If a speaker cable added 1 - 2 ohms of resistance would that be?


A good thing.

A bad thing.

A very good thing.

A very bad thing.

 

We are talking in generalities here. I am sure there are also exceptions.

deludedaudiophile

Showing 3 responses by mike_in_nc

I've concluded audiophiles are crazy. You can sell them anything if you make it expensive enough and get some guy with no qualifications to say on YouTube that he likes it. Then people will like the sound on one album and one system and say it blows everything else away. Eventually a wacky "theory" {completely unsupported by meaningful data or known theory of electronics) will appear to explain why it's better. After a while, the owners will sell it and move on to something else.

Sorry, I must have indigestion tonight.

If the speaker’s impedance changes markedly with frequency -- as speakers tend to do -- a couple of ohms in the speaker cable would be a bad thing indeed. It would form a voltage divider whose values vary with frequency. That would change the frequency response in what you hear from the speakers. (I mean it would change it objectively, not in some magic audiophile way.)

Of course, @crustycoot is correct that a couple of ohms of speaker-cable resistance will degrade the realized damping factor considerably. The nominal damping factor is usually computed

DF = 8 / Z

where 8 is the assumed impedance of the loudspeaker, and Z the output impedance of the amplifier.
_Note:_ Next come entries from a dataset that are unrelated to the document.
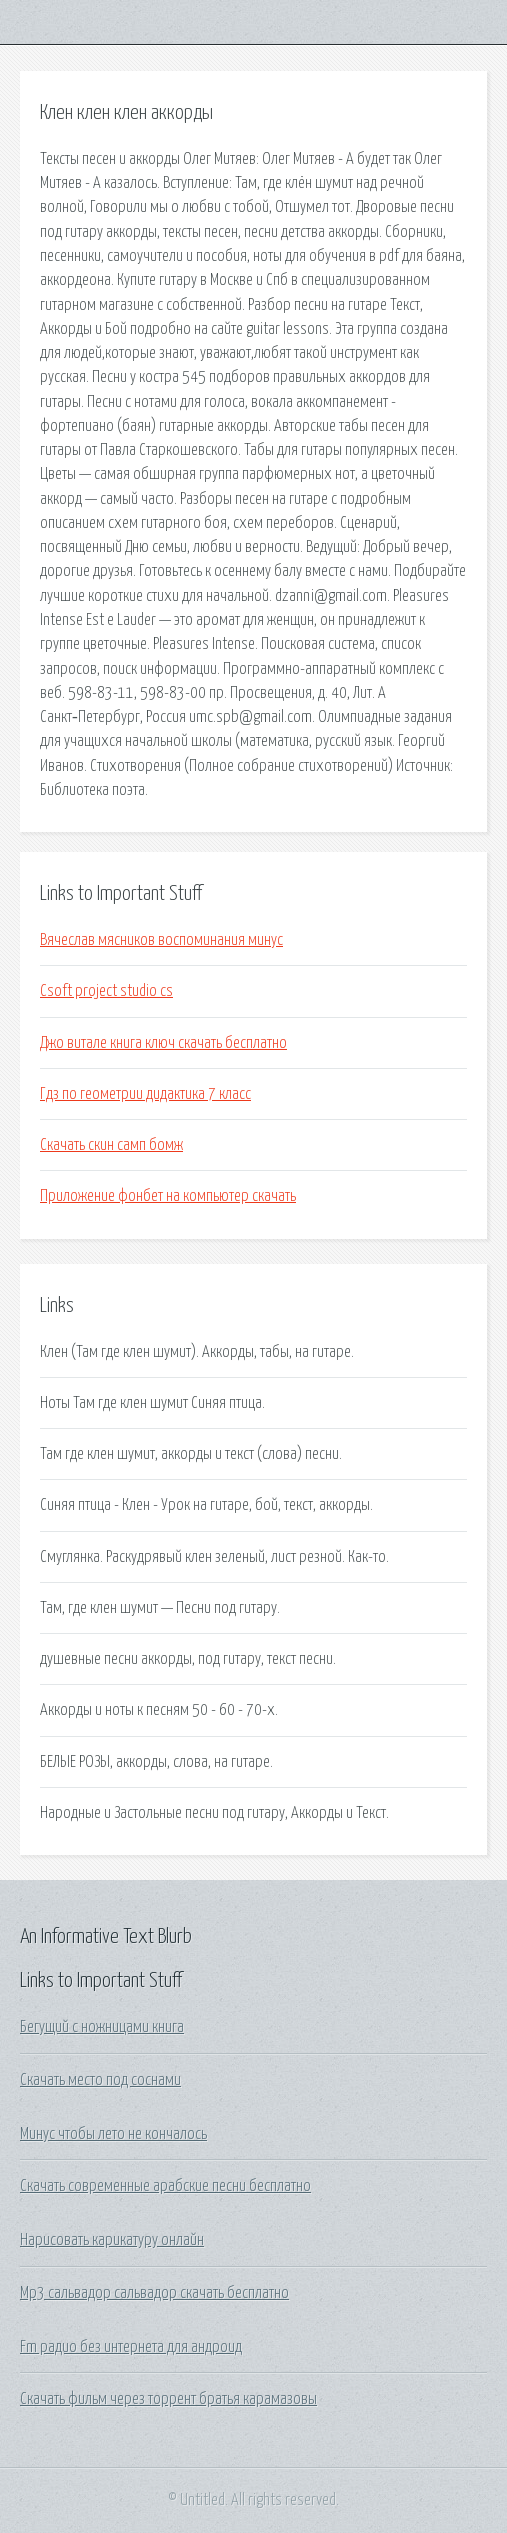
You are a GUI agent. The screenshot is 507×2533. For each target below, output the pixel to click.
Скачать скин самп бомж (111, 1145)
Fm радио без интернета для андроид (131, 2347)
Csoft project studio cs (106, 991)
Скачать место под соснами (100, 2080)
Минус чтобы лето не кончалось (113, 2134)
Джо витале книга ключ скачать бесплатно (163, 1043)
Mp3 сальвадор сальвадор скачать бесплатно (154, 2293)
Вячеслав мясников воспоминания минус (161, 940)
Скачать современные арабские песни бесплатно (165, 2186)
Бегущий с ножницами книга (102, 2027)
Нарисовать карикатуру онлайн (112, 2240)
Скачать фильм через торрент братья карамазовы (168, 2399)
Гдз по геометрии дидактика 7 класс (145, 1094)
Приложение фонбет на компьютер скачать (168, 1196)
So you would achieve a nominal damping factor of 200 (not out of the ballpark for a SS amp) with the output impedance of the amp being 0.04 ohms. If you add 10 feet of Belden 5T00UP, you’d add another 0.01 ohms, and the effective DF would be 160. If you added 2 ohms of cable resistance, the effective DF would be about 4.

Some prefer an underdamped sound.

P.S. I am prone to typos and simple math errors, so if I’ve made any, please point them out and correct them.